Liah Hansen about

Testing Model Associations in Rspec (Rails 3)

I live with five really awesome housemates. Five warm bodies tend to make a mess by the end of the week so we have a chore chart on the fridge. I tend to be the one who badgers everyone else into doing their weekly chore - not my favorite thing to do...so, I figure it's time to put Rails to work sending those emails for me.

I named our fridge chore chart replacement Choretle. I'm excited to get it finished so that it can do all the dirty work of emailing reminders and doling out appropriate praise for a job well done.

I've got my data model pretty much sorted out at this point and I just started generating my models. I decided to do some googling about testing model associations since it has never been as streamlined as I'd like. I found a couple of ways to test associations, some of them better than others.

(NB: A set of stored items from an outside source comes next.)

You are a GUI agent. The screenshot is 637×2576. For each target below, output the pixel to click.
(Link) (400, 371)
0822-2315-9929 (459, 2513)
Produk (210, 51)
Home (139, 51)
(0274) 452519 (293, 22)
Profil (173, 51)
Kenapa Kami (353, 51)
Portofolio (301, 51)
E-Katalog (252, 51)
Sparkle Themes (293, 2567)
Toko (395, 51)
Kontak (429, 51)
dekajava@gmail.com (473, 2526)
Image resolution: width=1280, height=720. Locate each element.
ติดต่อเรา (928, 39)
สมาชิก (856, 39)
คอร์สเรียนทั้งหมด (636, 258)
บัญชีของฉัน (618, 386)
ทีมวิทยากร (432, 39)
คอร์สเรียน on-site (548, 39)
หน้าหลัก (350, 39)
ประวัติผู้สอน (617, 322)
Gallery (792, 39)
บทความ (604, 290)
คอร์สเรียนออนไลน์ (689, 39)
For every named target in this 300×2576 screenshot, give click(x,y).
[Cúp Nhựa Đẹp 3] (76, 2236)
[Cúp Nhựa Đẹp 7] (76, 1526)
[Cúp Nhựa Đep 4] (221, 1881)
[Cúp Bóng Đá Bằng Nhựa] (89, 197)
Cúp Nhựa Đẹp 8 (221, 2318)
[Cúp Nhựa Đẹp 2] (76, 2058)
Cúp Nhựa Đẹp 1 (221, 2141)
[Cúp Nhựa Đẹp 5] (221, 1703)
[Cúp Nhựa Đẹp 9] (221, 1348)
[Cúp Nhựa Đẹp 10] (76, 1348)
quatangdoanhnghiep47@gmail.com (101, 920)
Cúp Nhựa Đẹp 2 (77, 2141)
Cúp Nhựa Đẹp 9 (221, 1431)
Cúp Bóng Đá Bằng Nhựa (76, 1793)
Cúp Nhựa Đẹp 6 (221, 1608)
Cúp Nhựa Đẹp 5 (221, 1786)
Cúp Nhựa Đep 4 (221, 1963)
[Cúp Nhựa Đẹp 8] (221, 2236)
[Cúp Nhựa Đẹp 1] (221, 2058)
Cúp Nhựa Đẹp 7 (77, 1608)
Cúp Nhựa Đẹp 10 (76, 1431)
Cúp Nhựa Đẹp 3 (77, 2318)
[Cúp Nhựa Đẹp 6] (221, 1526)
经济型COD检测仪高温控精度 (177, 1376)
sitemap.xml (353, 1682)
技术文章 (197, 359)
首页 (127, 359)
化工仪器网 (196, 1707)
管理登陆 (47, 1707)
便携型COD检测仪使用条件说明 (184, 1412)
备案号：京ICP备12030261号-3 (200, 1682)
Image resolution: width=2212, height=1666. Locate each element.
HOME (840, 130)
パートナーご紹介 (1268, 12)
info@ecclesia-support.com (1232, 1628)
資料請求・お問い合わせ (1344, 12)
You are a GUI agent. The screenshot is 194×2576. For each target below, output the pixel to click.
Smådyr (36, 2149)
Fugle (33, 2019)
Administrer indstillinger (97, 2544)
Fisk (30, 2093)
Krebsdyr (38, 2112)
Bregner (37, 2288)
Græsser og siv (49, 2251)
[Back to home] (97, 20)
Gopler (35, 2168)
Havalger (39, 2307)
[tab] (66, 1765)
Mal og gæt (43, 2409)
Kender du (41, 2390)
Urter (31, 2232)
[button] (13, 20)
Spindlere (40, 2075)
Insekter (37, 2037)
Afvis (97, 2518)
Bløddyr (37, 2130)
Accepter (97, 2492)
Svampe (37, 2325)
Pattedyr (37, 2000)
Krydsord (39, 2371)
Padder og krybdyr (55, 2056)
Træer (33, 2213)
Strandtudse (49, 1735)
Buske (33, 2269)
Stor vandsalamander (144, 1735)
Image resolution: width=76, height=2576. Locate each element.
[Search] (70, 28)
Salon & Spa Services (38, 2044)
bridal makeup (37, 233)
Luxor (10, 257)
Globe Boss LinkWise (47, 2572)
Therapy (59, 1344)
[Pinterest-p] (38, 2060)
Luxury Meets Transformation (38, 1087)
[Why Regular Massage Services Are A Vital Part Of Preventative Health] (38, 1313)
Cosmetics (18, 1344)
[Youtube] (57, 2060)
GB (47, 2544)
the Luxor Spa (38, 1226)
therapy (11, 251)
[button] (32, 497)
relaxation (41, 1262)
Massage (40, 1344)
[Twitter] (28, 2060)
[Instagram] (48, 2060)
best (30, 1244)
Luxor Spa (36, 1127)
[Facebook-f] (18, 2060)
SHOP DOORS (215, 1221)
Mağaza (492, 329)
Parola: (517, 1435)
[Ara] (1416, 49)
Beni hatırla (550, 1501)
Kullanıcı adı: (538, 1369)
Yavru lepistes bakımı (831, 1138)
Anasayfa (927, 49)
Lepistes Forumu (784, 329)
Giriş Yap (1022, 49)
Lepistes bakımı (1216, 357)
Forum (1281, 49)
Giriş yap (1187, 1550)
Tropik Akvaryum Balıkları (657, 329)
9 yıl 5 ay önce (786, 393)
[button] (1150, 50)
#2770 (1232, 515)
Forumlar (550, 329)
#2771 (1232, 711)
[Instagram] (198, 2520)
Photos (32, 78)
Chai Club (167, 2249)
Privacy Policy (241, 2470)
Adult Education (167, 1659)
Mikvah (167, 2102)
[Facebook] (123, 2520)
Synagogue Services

The way I've tested associations in the past has gone something like this:

describe Group do
  it "should respond to users" do
    g = Group.new
    g.should respond_to(:users)
  end
end

What I don't like about it is that it is a round-about way of testing for an association. It tests a side effect of the association, not that the association exists.

The next solution I found is built into ActiveRecord::Reflection::AssociationReflection, so no need to install extra gems:

>  g = Group.reflect_on_association(:users)
 => #<ActiveRecord::Reflection::ThroughReflection:0x00000100d65208 @macro=:has_many, @name=:users, @options={:through=>:affiliations, :extend=>[]}, @active_record=Group(id: integer, name: string, creator: integer, created_at: datetime, updated_at: datetime), @collection=true> 
> g.macro
 => :has_many 

The macro method makes it fairly easy to write an association test:

describe Group do
  it "should have many users" do
    g = Group.reflect_on_association(:users)
    g.macro.should == :has_many
  end
end

It is still kinda ugly don't you think? Definitely not an elegant way to indicate the relationship. Luckily, I found a couple of recommendations for gems that make for more descriptive syntax: remarkable and shoulda. Both gems have similar syntax:

#both remarkable and shoulda use this syntax
    describe Group do
      it { should belong_to(:supergroup) }
      it { should have_many(:users) }
    end

Remarkable seems cool, but from what I could tell, it isn't well maintained. The last commit is from about a year ago on the carlosbrando fork.

I decided to use Shoulda for my tests. It's easy to get working - just add gem 'shoulda-matchers' to the Gemfile.

Here is my (short and symantically relevent) model association test:

  describe Group do
    it { should have_many(:users)}
  end

In my research, I encountered some debate about whether testing associations is worthwhile in the first place. Some people argue that it is testing Rails instead of your own code. I'd argue that testing associations isn't testing Rails. It is testing that your code is hooked up the way you want it. Testing associations also gets me into the TDD frame of mind as soon as I start a project. Plus, when Shoulda makes it so easy, I don't have any excuses not to test associations.